United States District Court, D. Kansas

January 14, 2019

3-B CATTLE COMPANY, INC., Plaintiff,
v.
KELVIN MORGAN and SUSAN MORGAN, Defendants.

          MEMORANDUM AND ORDER

          ERIC F. MELGREN, UNITED STATES DISTRICT JUDGE

         Before the Court are Defendants' Notice of Filing and Request to Hold Proceedings in Abeyance (Motion to Stay) (Doc. 19) and Defendants' Motion to Dismiss or in the Alternative Transfer based upon Forum Non Conveniens (Doc. 6). For the reasons stated below, the Court denies both motions.

         I. Factual and Procedural Background

         The Plaintiff, 3-B Cattle Company (“3-B”), is a corporation incorporated in Kansas. The Defendants, Kelvin and Susan Morgan, are individuals who reside and do business in Oklahoma.

         In 2010, 3-B and the Morgans orally agreed that the Morgans would keep, graze, feed, and manage 3-B's cattle. In return, 3-B would pay the Morgans a per-head fee plus feed costs. In December 2016, the parties disputed the number of 3-B's cattle in the Morgans' possession. 3-B alleges that the Morgans overrepresented the number of cattle by at least 803. On July 10, 2017, the parties met in Coffeyville, Kansas, to resolve the matter. 3-B alleges that the Morgans agreed to settle the dispute by paying 3-B a lump sum of $865, 096 (the “Settlement Amount”). 3-B further alleges that the Morgans signed a statement acknowledging this Settlement Amount, paid $10, 000 of the Settlement Amount that day, and orally promised to pay the remainder within a week. The Morgans allege, however, that 3-B unlawfully coerced them into signing a dictated statement and paying the $10, 000.

         The Morgans paid 3-B $10, 000 on July 10, 2017, but they paid no more of the alleged Settlement Amount within the next week or any time thereafter. On April 18, 2018, 3-B sent a demand letter to the Morgans, seeking the remainder of the alleged Settlement Amount. A month later, on May 18, 2018, the Morgans responded to the demand letter with a counteroffer. On June 20, 2018, 3-B sent another letter to the Morgans, proposing a new counteroffer, and enclosing a draft petition to be filed in the District Court of Montgomery County. In that letter, 3-B stated that the Morgans had 10 days to respond, or else 3-B would file the petition.

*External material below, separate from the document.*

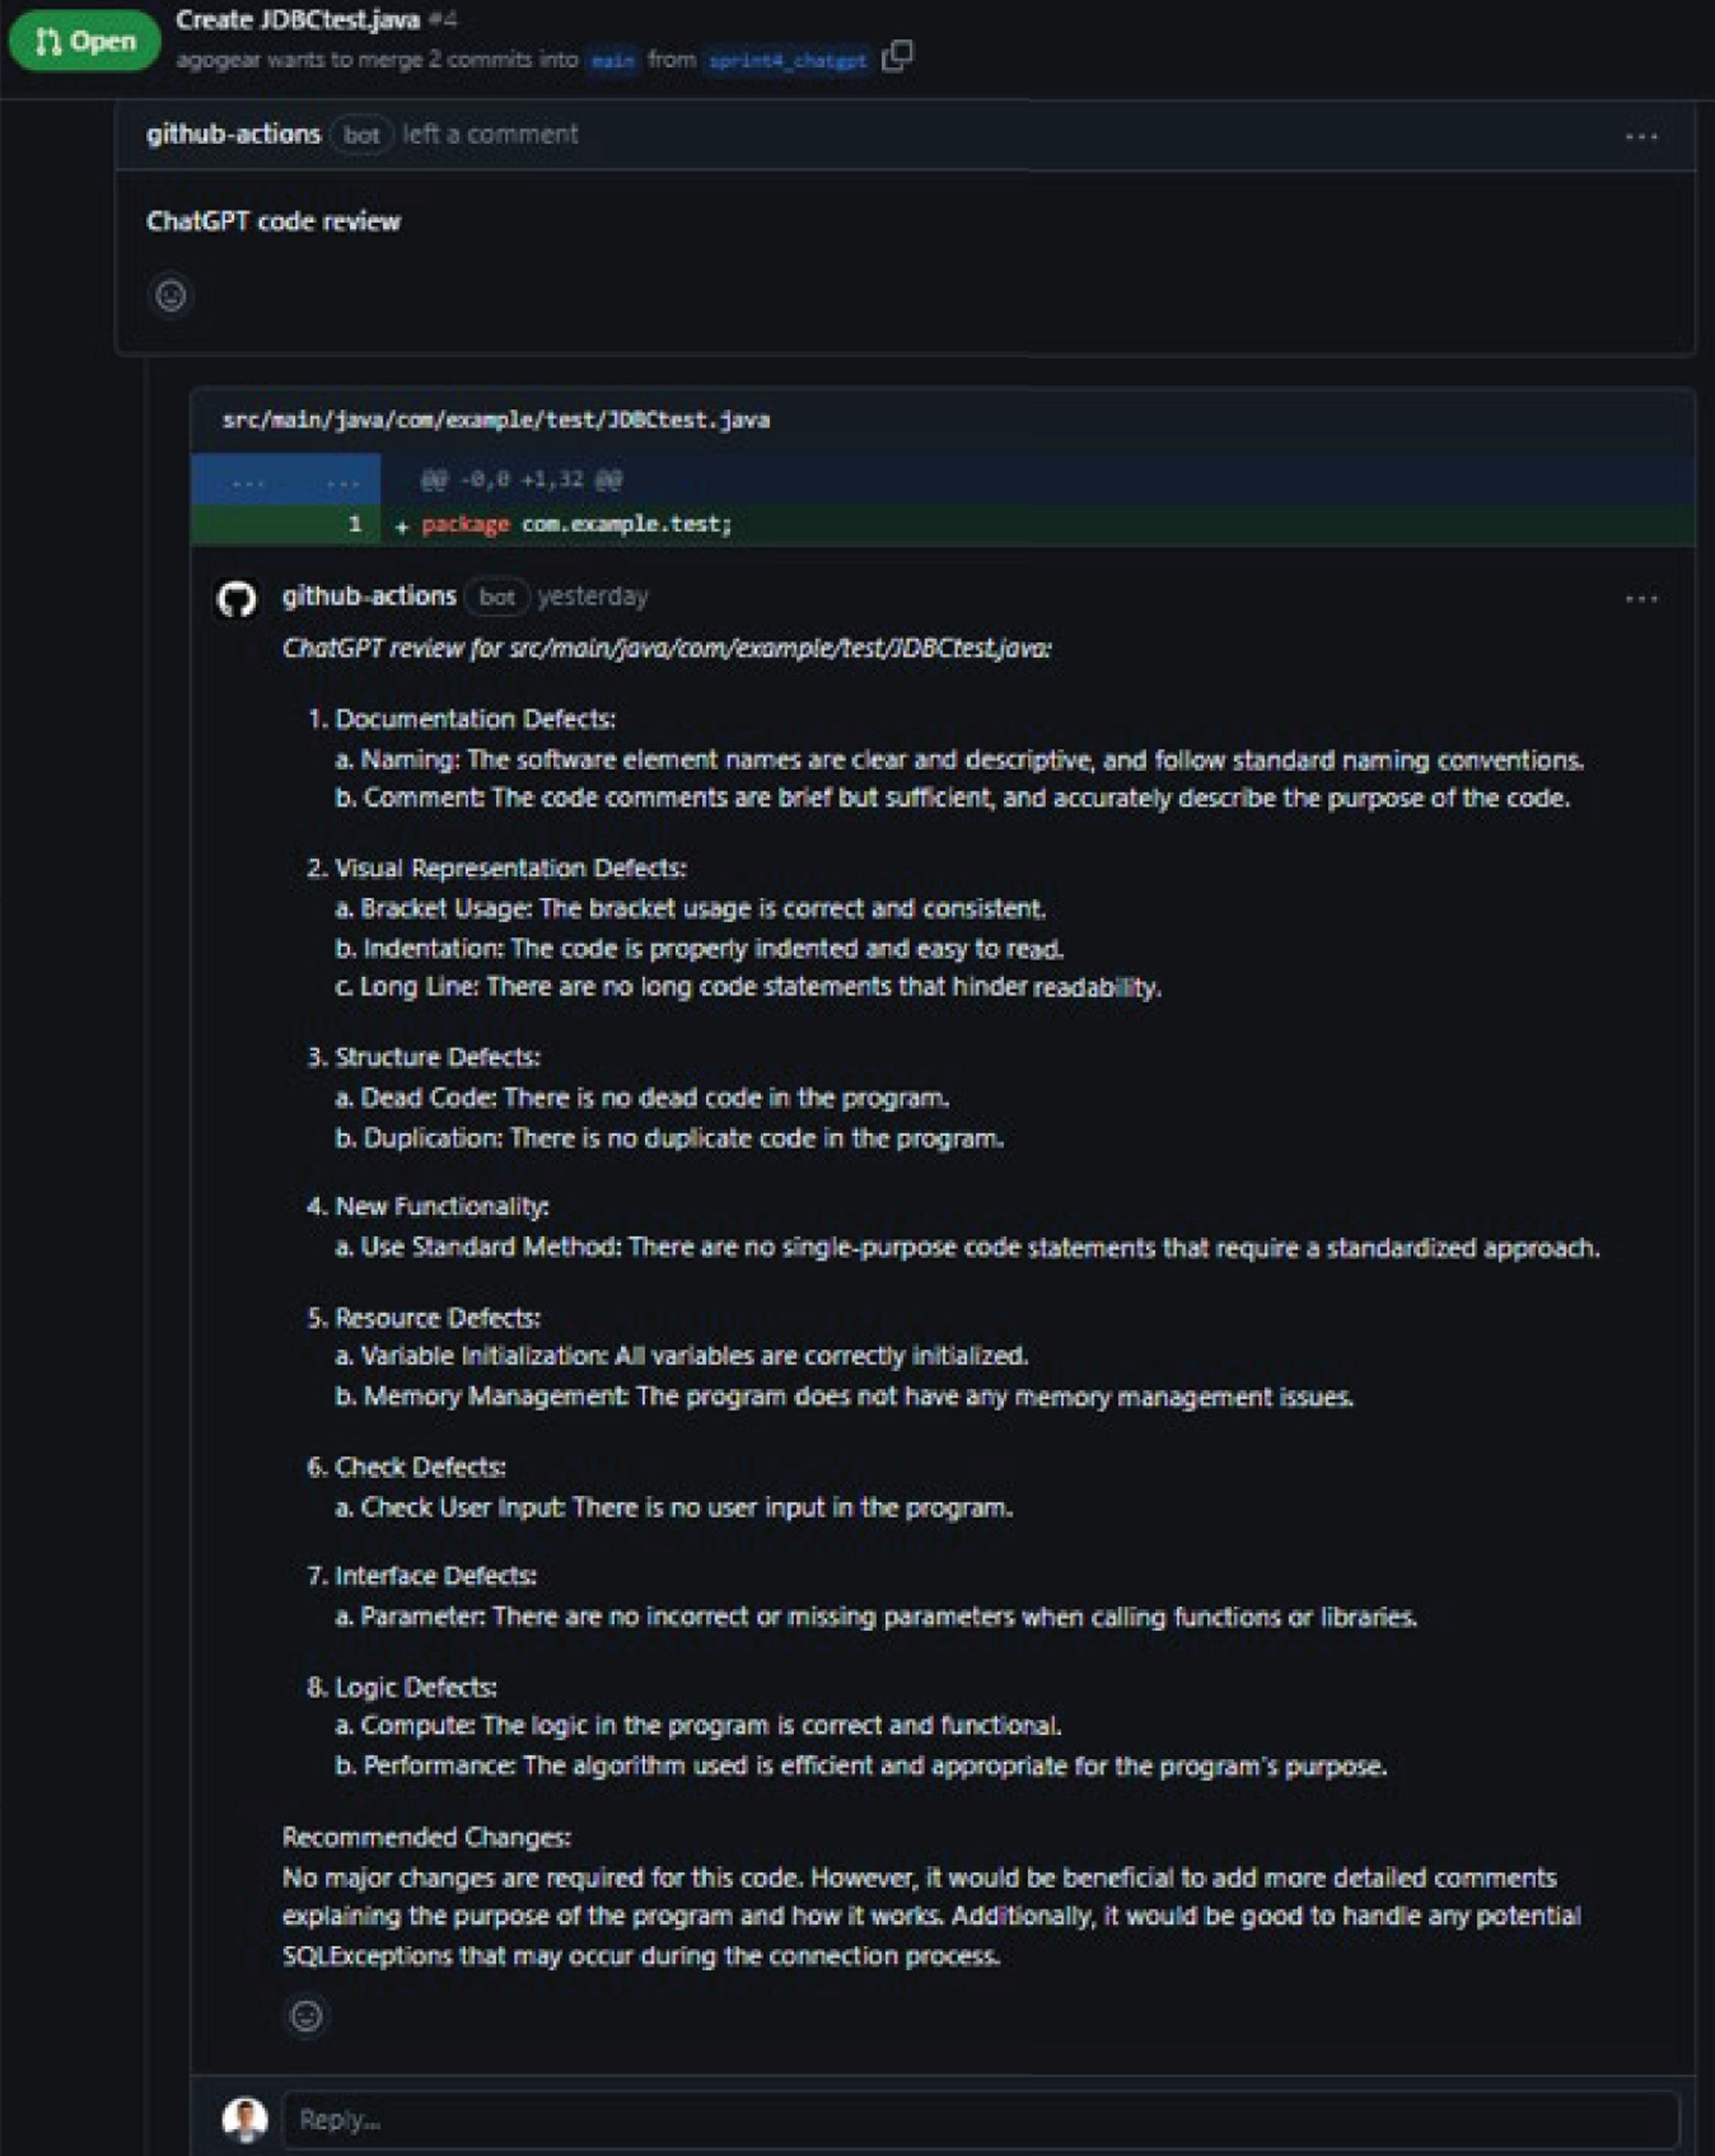Add emoji reaction to ChatGPT code review comment
This screenshot has height=2156, width=1715.
click(x=171, y=295)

         One day before the deadline specified in 3-B's final offer, the Morgans filed a lawsuit against 3-B in the District Court of Nowata County, Oklahoma, seeking declaratory judgment and an accounting. 3-B subsequently removed that action to the U.S. District Court for the Northern District of Oklahoma.[1] 3-B then filed a Motion to Transfer the case to this Court. On December 19, 2018, the U.S. District Court for the Northern District of Oklahoma granted 3-B's Motion to Transfer, holding that the Morgans anticipatorily filed the Oklahoma lawsuit in an attempt to take advantage of the “first-to-file” rule.[2]

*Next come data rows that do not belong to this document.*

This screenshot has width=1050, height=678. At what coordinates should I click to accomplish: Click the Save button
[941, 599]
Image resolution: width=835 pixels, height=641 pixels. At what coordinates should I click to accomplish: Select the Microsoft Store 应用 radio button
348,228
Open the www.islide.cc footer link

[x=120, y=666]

         As forewarned in its final demand letter, 3-B filed this action in Kansas, in the Montgomery County District Court on July 3, 2018. 3-B seeks to enforce the alleged Settlement Agreement, or alternatively assert claims for breach, fraud, fraud by silence, negligent misrepresentation, conversion, and replevin. The Morgans now have two motions pending before this Court. First, they move to dismiss this case, or in the alternative to transfer it to the U.S. District Court for the Northern District of Oklahoma under a theory of forum non conveniens. Second, the Morgans move to stay this case pending the outcome of the prior case in the Northern District of Oklahoma.

         II. Analysis

         This Court is the proper forum for the case. The Morgans argue that the Court should dismiss this case because a previously filed action was pending in the U.S. District Court for the Northern District of Oklahoma. As mentioned above, that case was transferred to this Court and consolidated into this case. As a result, the Morgans' argument and motion are moot. Likewise, the Morgans' motion to transfer this case to the Northern District of Oklahoma under a theory of forum non conveniens and their motion to stay this case pending the outcome of the Oklahoma case are also moot. As the Northern District of Oklahoma rightly noted, this Court has jurisdiction over the parties, and this case reflects the proper alignment of the parties in relation to the dispute, with 3-B as Plaintiff and the Morgans as Defendants.[3] As such, the case shall proceed in this Court.

         IT IS THEREFORE ORDERED that Defendants' Motion to Dismiss or in the Alternative Transfer based upon Forum Non Conveniens (Doc. 6) is DENIED.

         IT IS FURTHER ORDERED that Defendants' Notice of Filing and Request to Hold Proceedings in Abeyance (Doc. 19) is DENIED.

         IT ...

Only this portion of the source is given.